I am here for the better part of the week in what is sometimes known, (and with a fair amount of justly deserved cynicism, I might add,) as the PRC, the Peoples’ Republic of California. I am gathered with several thousand of my “closest friends,” and we are all here to attend the Juice Plus Spring Leadership Convention. Because of the blessing of technology, I am able to “put the paper to bed” while I am on the Left Coast, and because of the two hour time difference, I have two extra hours to marvel at the shower of blessings by which I am drenched.
Some may take the fact that I am mentioning Juice Plus, my “other love,” (besides being the happy Publisher of Athens Now), as being an unabashedly shameless expression of free market capitalism. However, my purpose is not to plug what is inarguably the most researched nutriceutical on the planet, nor the company or community that produces it, as tempting as that might be. It is rather to give glory to God for being given a second chance, and this week I am not alone in giving thanks.
Tomorrow, when the Convention officially starts, I will begin to hear extraordinary stories of people who as children, literally ran through the jungles from the Viet Cong, and who are now grateful American citizens who have worked their way to the top tier of the company’s compensation plan. I will be in the presence of people who literally give away millions of dollars to charitable causes that train inner city kids to become healthy entrepreneurs, or who rescue sex slaves all around the globe. I will be around people who have lost children, and in spite of their grief have helped others to build their health as well as their wealth. I will be standing in line with the ordinary who are secretly extraordinary, and I know I will arrive home next week both tired and energized.

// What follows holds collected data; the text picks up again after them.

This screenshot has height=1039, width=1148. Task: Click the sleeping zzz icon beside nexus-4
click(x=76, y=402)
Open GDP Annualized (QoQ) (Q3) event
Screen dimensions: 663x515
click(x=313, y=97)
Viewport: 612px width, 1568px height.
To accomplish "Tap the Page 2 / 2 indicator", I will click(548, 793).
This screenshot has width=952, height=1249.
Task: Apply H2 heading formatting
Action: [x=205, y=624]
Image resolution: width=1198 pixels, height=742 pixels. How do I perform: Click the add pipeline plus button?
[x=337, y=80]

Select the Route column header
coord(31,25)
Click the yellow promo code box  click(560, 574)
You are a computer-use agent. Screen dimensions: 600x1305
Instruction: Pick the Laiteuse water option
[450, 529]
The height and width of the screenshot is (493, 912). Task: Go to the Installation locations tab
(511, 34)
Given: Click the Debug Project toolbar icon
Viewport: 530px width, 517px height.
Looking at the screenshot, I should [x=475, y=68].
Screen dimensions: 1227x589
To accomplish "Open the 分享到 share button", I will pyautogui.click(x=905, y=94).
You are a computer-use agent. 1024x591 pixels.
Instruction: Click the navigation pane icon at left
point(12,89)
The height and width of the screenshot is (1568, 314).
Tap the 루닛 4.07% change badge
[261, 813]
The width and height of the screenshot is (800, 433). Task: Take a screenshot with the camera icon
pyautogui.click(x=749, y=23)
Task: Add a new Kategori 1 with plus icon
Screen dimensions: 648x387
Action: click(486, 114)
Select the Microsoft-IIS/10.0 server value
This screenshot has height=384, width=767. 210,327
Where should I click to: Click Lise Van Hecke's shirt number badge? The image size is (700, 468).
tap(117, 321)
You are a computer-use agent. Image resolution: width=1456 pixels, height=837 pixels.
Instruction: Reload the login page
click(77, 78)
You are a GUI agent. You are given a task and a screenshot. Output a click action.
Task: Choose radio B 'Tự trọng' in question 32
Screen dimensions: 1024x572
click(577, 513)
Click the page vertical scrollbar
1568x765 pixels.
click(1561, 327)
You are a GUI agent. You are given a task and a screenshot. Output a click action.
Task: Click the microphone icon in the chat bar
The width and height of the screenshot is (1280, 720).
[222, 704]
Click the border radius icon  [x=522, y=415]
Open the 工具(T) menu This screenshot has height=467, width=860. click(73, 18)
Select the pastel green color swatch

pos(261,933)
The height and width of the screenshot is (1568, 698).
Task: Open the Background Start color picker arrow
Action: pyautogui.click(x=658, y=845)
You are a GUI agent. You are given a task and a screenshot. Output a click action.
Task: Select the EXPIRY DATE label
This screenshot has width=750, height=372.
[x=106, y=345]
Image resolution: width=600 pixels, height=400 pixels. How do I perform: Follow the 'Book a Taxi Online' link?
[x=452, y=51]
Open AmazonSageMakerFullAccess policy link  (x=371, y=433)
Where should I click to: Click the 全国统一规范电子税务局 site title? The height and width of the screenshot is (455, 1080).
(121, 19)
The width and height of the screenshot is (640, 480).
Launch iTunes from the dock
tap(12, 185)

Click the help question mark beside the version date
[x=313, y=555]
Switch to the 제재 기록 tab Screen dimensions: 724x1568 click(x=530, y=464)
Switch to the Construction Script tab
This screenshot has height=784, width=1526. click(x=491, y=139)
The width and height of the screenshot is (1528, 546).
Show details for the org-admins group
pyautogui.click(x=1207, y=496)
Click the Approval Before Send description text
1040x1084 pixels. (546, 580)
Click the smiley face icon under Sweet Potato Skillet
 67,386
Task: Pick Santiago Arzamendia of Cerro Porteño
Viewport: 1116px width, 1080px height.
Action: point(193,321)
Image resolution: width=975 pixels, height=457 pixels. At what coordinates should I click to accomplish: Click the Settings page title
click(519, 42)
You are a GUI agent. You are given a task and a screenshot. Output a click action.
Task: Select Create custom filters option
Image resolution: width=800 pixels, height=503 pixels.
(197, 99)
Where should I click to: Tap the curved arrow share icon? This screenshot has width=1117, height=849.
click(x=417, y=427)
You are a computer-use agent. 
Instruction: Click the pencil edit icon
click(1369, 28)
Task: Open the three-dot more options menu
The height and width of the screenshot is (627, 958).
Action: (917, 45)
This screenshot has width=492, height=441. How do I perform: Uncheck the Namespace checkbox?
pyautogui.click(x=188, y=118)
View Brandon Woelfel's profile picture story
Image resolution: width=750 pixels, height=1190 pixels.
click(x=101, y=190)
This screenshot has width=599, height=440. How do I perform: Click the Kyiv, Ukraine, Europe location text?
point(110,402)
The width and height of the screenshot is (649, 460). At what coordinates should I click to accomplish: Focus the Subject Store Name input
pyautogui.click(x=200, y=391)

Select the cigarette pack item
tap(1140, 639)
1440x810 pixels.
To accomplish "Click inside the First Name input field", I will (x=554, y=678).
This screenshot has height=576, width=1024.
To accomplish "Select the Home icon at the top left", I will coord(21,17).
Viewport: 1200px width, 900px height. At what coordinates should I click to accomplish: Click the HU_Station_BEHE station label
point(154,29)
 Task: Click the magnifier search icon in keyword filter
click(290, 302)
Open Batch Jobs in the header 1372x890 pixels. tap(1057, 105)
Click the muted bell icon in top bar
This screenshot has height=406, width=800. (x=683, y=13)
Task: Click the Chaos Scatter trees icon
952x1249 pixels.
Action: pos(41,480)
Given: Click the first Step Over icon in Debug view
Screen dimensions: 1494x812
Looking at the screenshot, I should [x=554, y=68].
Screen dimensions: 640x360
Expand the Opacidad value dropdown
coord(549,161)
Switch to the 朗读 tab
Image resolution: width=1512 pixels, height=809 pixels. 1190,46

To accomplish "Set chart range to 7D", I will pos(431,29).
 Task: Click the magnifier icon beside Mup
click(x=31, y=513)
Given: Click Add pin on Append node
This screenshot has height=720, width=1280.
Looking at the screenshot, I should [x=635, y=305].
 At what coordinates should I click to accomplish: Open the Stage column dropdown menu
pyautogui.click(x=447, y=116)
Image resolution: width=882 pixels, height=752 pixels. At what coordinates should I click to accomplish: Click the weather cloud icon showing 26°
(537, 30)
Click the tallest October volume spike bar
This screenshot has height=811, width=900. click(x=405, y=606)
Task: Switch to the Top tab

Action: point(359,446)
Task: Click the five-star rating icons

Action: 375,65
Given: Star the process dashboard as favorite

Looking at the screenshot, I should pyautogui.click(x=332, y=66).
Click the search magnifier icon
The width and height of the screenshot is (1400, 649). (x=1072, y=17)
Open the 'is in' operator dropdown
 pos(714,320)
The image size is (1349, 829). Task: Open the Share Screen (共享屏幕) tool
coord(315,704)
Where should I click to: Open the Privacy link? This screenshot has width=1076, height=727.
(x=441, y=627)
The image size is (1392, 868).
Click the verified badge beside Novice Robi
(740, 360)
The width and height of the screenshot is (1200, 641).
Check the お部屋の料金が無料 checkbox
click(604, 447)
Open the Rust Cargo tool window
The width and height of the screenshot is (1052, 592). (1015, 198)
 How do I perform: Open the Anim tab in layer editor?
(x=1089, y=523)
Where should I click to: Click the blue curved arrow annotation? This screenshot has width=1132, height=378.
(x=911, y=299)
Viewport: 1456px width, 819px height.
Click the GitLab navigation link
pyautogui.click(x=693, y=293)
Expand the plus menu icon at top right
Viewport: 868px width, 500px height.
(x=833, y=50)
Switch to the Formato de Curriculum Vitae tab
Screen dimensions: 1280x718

There was a time when I hated all corporations. I believed from the bottom of my heart that it was utterly impossible to be wealthy without having harmed someone in the process, and moreover that wealth and greed were intrinsically inseparable. Having been literally brainwashed by socialism as a kid in the ‘60s, I have had to aggressively and tenaciously re-brainwash myself into not just intellectually assenting to, but actively embracing the Biblical tenets of marketplace ministry, and I am still clumsy in my endeavors. The fact that I, as a deliriously free American woman, own (or co-own with my husband,) not one, but two businesses, is what I fiercely hope makes the disciples of Karl Marx twist hard in the wind.
One of my favorite scriptures is found in Psalms 124, and it says, “Our soul has escaped as a bird out of the snare of the fowler. The snare is broken and we are escaped, our help is in the name of the Lord.” What is the snare? In the context of this edition’s Publisher’s Point, it is the slavery of socialism. Now I can choose to make as much money as I am able and give it away as I feel led, without looking to the government as my guide. Now I can genuinely believe from the bottom of my heart that anyone in America can “do well, do good, and do good by doing well.” I am indeed dazzled by the God of Second Chances, and stunned that I am the recipient of His grace. And someday I am going to walk the stage at a Juice Plus Leadership Convention as a National Marketing Director, if for no other reason than to say, “Thank You!” as well as, “Free at last!”